Professor Kan said that Crispr corrected the patient’s faulty haemoglobin gene “seamlessly and efficiently”, marking an important step towards effective gene therapy for thalassemia patients.

“Our laboratory has been studying sickle cell disease and thalassemia for many years and developed DNA tests for them in the 1970s,” Professor Kan said.

“In recent years, we turned our research to explore their treatment through stem cell therapy by correction of the mutations in the patient’s own cells,” he said.

The first stage of the study involved transforming the patient’s skin cells into an embryo-like state using a technique called induced pluripotent stem cells (iPS). After this stage, the scientists used the Crispr technique to correct the double fault in the patient’s gene for the beta protein of the haemoglobin molecule, which carries oxygen in the bloodstream.

The scientists were able to remove all the genetic “markers” used in the procedure so that the resulting red blood cells showed no evidence of having any corrections made to its DNA – they were also healthy in appearance and shape.

However, a major hurdle to using the technique in clinics is to find a way of producing enough high-quality red blood cells that can be transfused back into the patient, Professor Kan said.
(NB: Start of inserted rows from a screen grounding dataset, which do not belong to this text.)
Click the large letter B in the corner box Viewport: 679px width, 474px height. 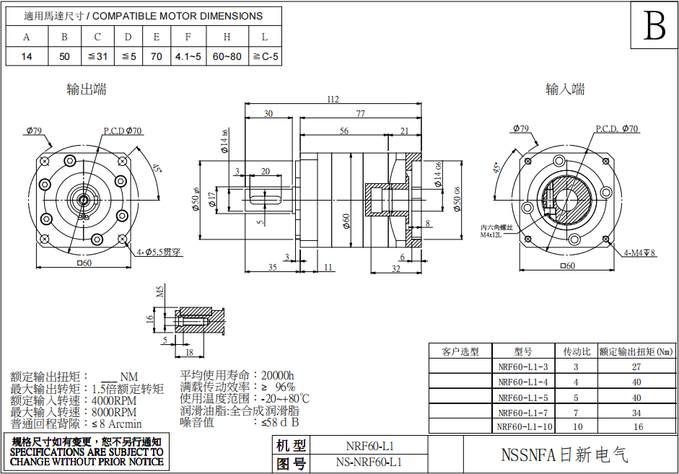pos(654,27)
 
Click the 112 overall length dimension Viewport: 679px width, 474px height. pos(332,99)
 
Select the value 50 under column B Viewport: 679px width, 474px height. pos(65,56)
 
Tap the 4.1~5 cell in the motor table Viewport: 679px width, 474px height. pos(188,56)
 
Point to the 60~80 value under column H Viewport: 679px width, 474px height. pos(227,56)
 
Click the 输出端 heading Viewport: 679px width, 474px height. pos(87,89)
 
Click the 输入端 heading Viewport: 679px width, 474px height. pos(565,89)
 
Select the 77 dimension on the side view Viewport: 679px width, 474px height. pos(360,114)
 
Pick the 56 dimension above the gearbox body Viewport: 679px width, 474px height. pos(343,131)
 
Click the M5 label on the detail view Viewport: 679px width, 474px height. pos(161,291)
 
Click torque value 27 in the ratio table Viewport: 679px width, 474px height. pos(636,367)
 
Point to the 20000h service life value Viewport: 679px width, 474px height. pos(278,375)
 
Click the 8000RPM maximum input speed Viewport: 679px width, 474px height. pos(114,411)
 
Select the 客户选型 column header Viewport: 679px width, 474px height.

“Although we and others are able to differentiate iPSCs into blood cell progenitors as well as mature red blood cells, the transplantation of progenitors into mouse models to test them has so far proven very difficult,” Professor Kan said.

Beta thalassemia is more common among people from countries with a recent history of malaria, such as Greece, Cyprus, Italy, the Middle East and sub-Saharan Africa, and is thought to confer a slight advantage in surviving the disease.